#### Exercises
[A] Set down the passage on the Shady Gulch Trestle from "Was this guy" to "and Pacific train.", word for word.
[B] Answer these from the Shady Gulch Trestle text:
(i) In what year did the South Pacific Coast Railroad become Southern Pacific?
(ii) In what year was the original trestle built?
(iii) What date does the text give for the Highway 9 concrete bridge?

Just up the creek from my cabin is one of the remaining wooden trestles on the former South Pacific Coast Railroad (in 1887 the railroad became Southern Pacific). This is the Shady Gulch Trestle.

Not only does this trestle still exist but is still used for rail service on the Big Trees and Pacific Railway.

Shady Gulch Trestle with the Highway 9 concrete bridge (1930) in the foreground. The dirt road to the right is the former Eben Bennett toll road. The concrete highway bridge replaced the toll road.

The original trestle was built in 1875 to span Shady Gulch. At the time, the line was built for the narrow gauge South Pacific Coast Railroad. When Southern Pacific acquired the line they rebuilt the trestle in 1905 to accommodate standard gauge.

The trestle of today very much looks like the original narrow gauge trestle of the late 19th century, sans graffiti of course.

The afternoon Felton-bound Big Trees and Pacific crossing the Shady Gulch Trestle. This tourist train tends to stop traffic on Highway 9.

My father spend his childhood summers in the cabin in the 1930, 40s, and 50s. He would tell me of the time a freight would be climbing the grade on the trestle on their way to Felton on a foggy summer’s morning. The wet track would cause the locomotive’s driving wheels to slip. And after many slips and the hyperbolic “chuff-chuff-chuff” of the stream exhaust, the train would back down the grade, sanding the track as they reversed. The freight would make another attempt, this time slowly with the sanded rails helping the drivers grip the steel. And off they went to Felton.

There is a single one car pull off on the north side of the highway bridge. I made three attempts to sketch the trestle but was foiled by a camper van that was camped out in the spot.

Was this guy going to spend the night here? On my third attempt of the day, in late afternoon, the van was finally gone and I was able to park, set up my sketching chair, and start my sketch of the trestle.

I timed my sketching time with the Felton bound afternoon Big Trees and Pacific train.

#### Data shown
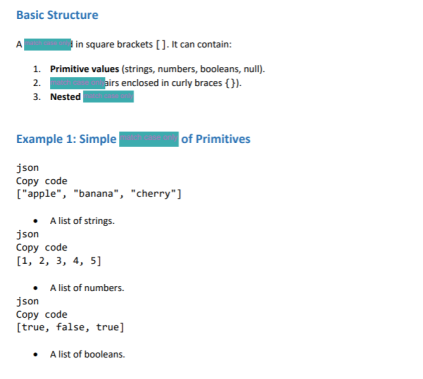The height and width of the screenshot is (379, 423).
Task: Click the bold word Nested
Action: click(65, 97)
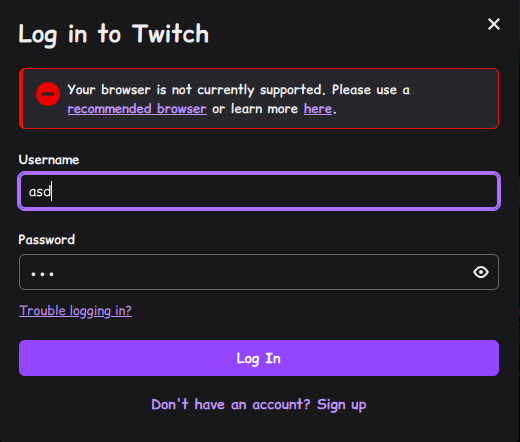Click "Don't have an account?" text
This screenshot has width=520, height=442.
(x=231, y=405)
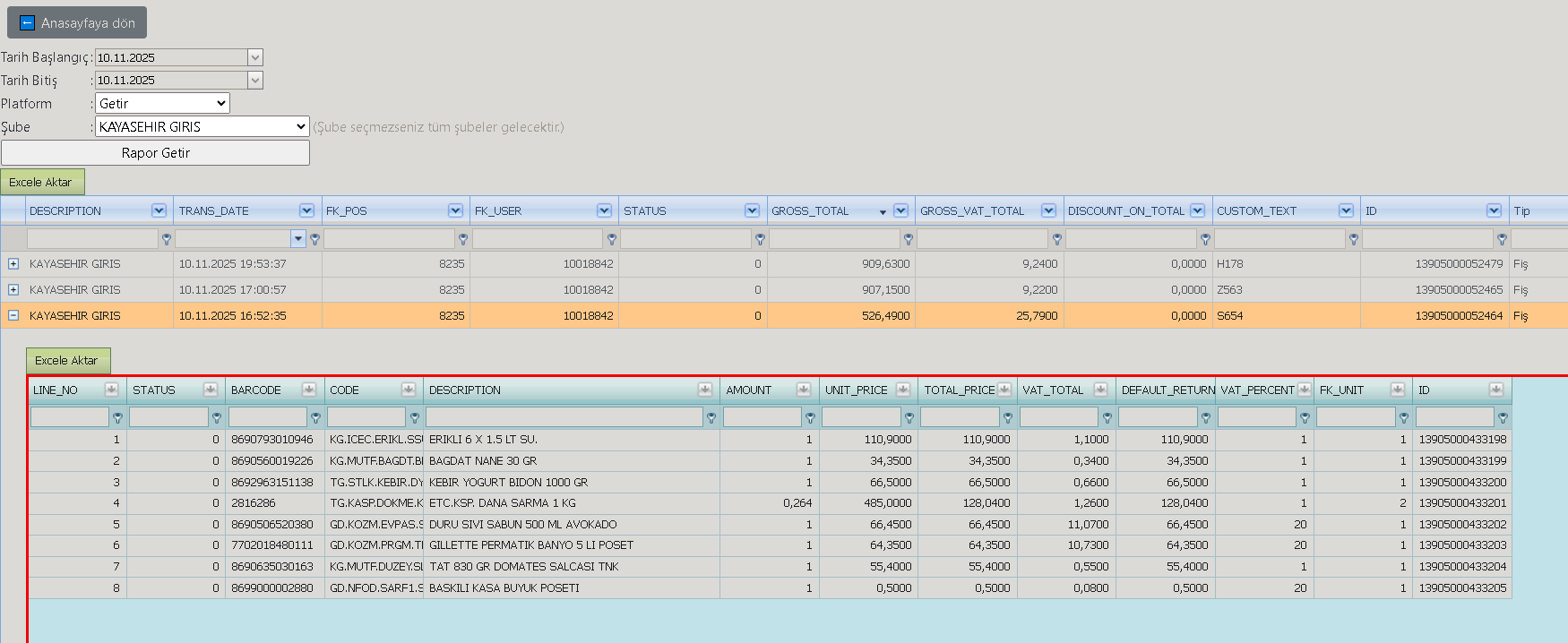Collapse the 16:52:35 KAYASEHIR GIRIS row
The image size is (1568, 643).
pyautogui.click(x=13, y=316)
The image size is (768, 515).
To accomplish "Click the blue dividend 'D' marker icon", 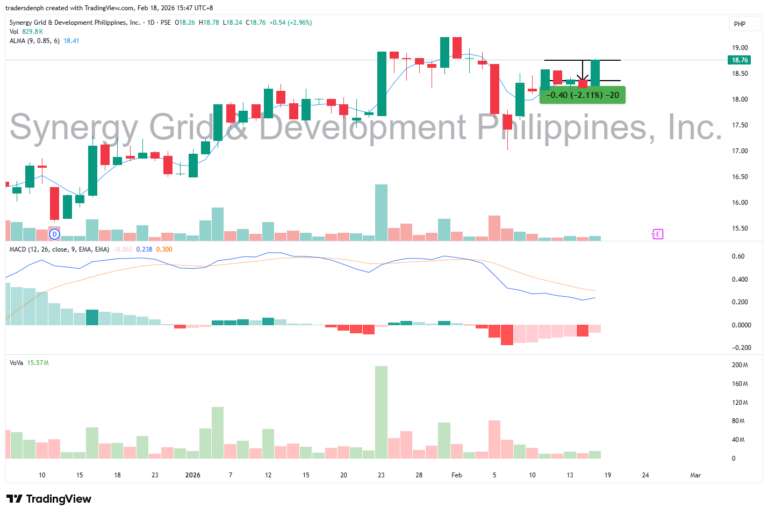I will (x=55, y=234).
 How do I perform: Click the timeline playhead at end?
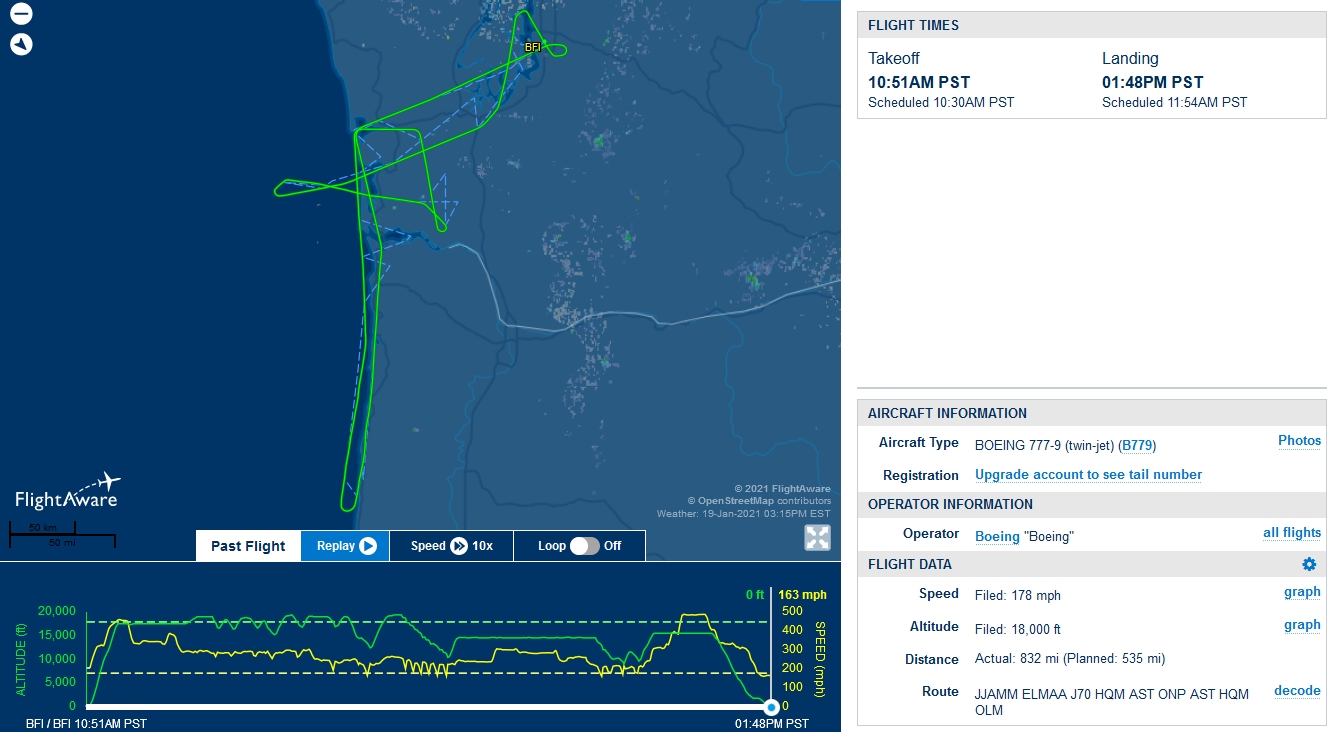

#### Full solutions
[A]
Was this guy going to spend the night here? On my third attempt of the day, in late afternoon, the van was finally gone and I was able to park, set up my sketching chair, and start my sketch of the trestle.

I timed my sketching time with the Felton bound afternoon Big Trees and Pacific train.

[B]
(i) 1887
(ii) 1875
(iii) 1930